In 1992, @WMurphyLaw, aka the Goddaughter of Title IX, founded the first organization in the nation to provide pro bono legal services to crime victims. #inspirationalwomen

Called the “Goddaughter of Title IX” for her groundbreaking work including victories against Harvard College in 2002, Harvard Law School and Princeton University in 2010. The cases led to widespread awareness of sexual assault on campus.

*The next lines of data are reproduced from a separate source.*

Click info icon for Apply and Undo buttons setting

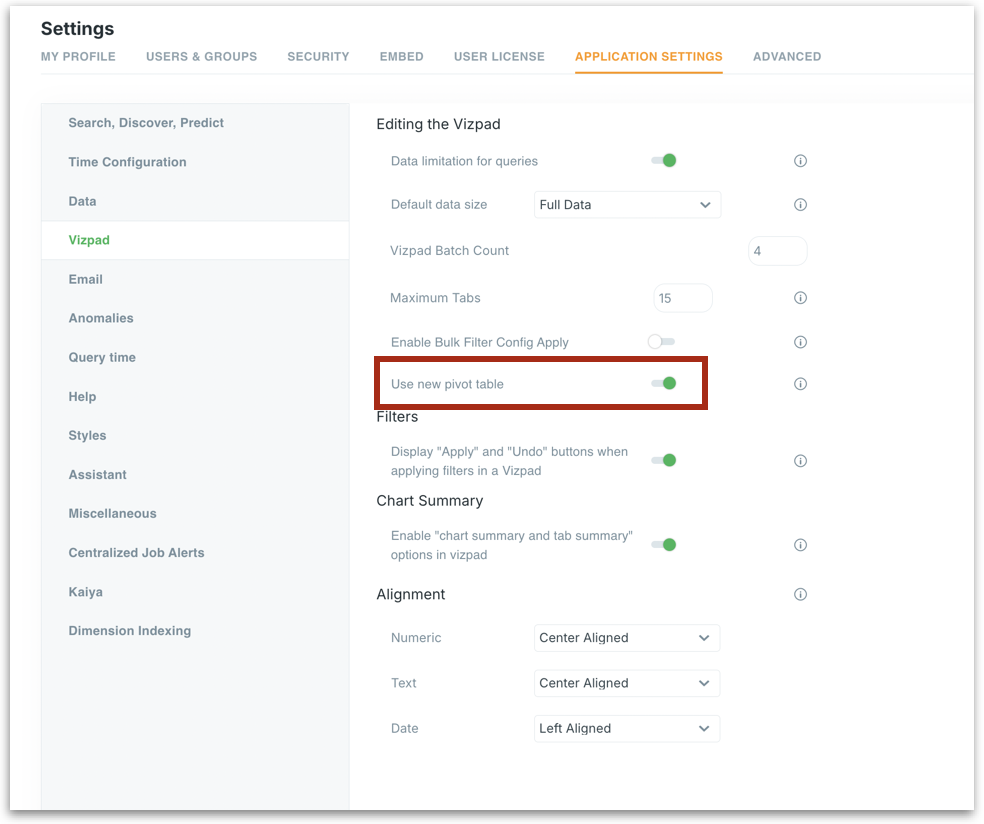pos(800,461)

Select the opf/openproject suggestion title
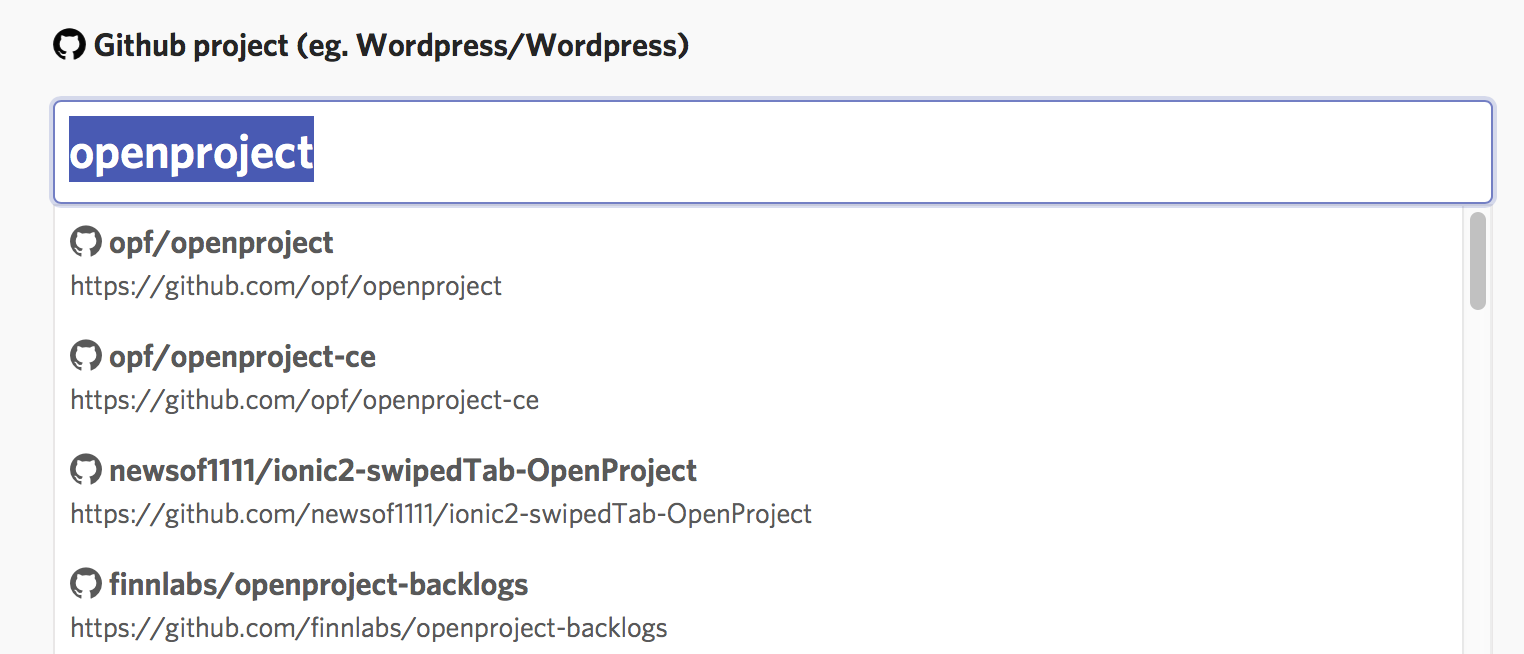click(x=221, y=243)
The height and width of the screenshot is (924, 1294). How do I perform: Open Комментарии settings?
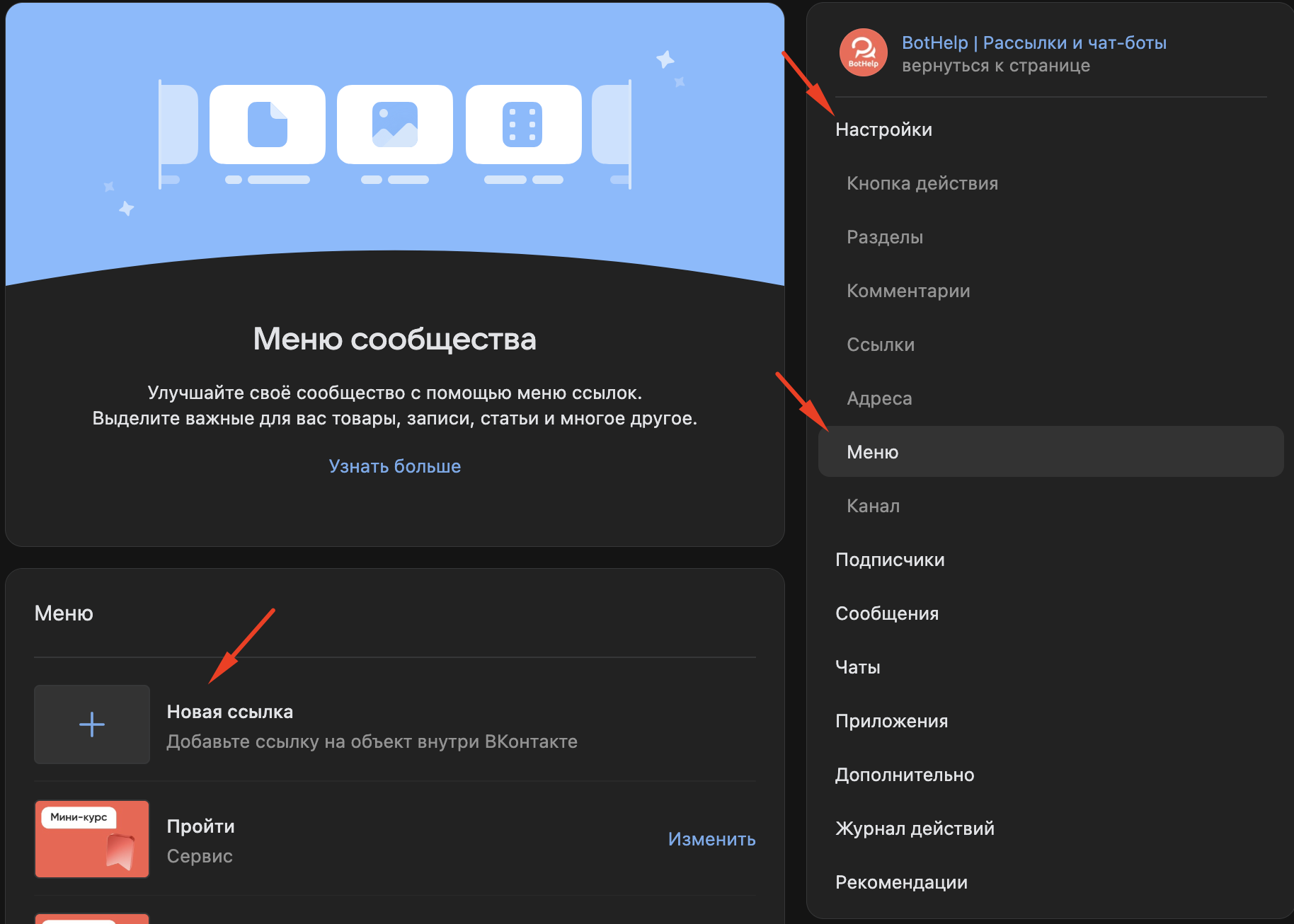907,291
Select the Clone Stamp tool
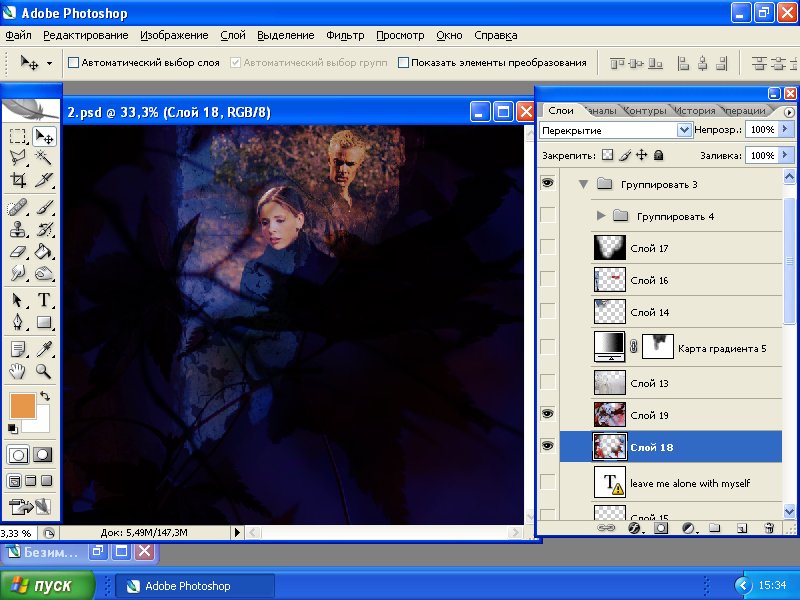This screenshot has width=800, height=600. (x=18, y=229)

Murphy used Title IX to initiate first-ever legal action at the Department of Education against Harvard after the college instituted a new policy requiring sexual assault victims to produce “sufficient independent corroboration” before a rape allegation would be accepted for resolution under the school’s disciplinary proceedings. The case forced Harvard to rescind the policy.

The cases led to the issuance of the Department of Education’s April 2011 “Dear Colleague Letter,” which provided unprecedented clarity and guidance regarding the obligation of schools to respond to reports of sexual violence on campus promptly, equitably and effectively.

“Title IX is a beautiful law that is very clear and extremely powerful, It protects against discrimination,” says Murphy, an adjunct professor of sexual violence law at New England Law for the past 15 years and where she also serves as co-director of the Women’s and Children’s Advocacy Project under the Center for  Law and Social Responsibility.

She was a visiting scholar at Harvard Law School in 2002 when she brought the law suit against Harvard, where she says, “women were disproportionately suffering harm with these blatant acts of discrimination.”

An impact litigator whose work in state and federal courts has changed the law to better protect the constitutional and civil rights of victimized women and children, Murphy is the author of And Justice For Some. She is a contributing editor for The Sexual Assault Report, and writes a regular column for The Patriot Ledger.  

Considering the multiple sexual assault allegations against Kavanaugh dating back to his high school and college years at Yale University, Murphy’s work on behalf of women and victims continues to be crucial.

At a time when the Supreme Court Justice nominee #BrettKavanaugh is challenged with sexual assault allegations, @WMurphyLaw’s work on behalf of women and victims continues to be crucial. Perhaps more so than ever. #BelieveWomen

She wrote the winning brief in an appellate case involving rape and intoxication. A lower court had ruled the jury could not consider the victim’s intoxication on the issue of consent unless she was so drunk, she was “wholly insensible” or “utterly senseless.” Murphy argued in favor of a fairer standard that would allow a jury to decide whether the victim was simply “too intoxicated” to consent.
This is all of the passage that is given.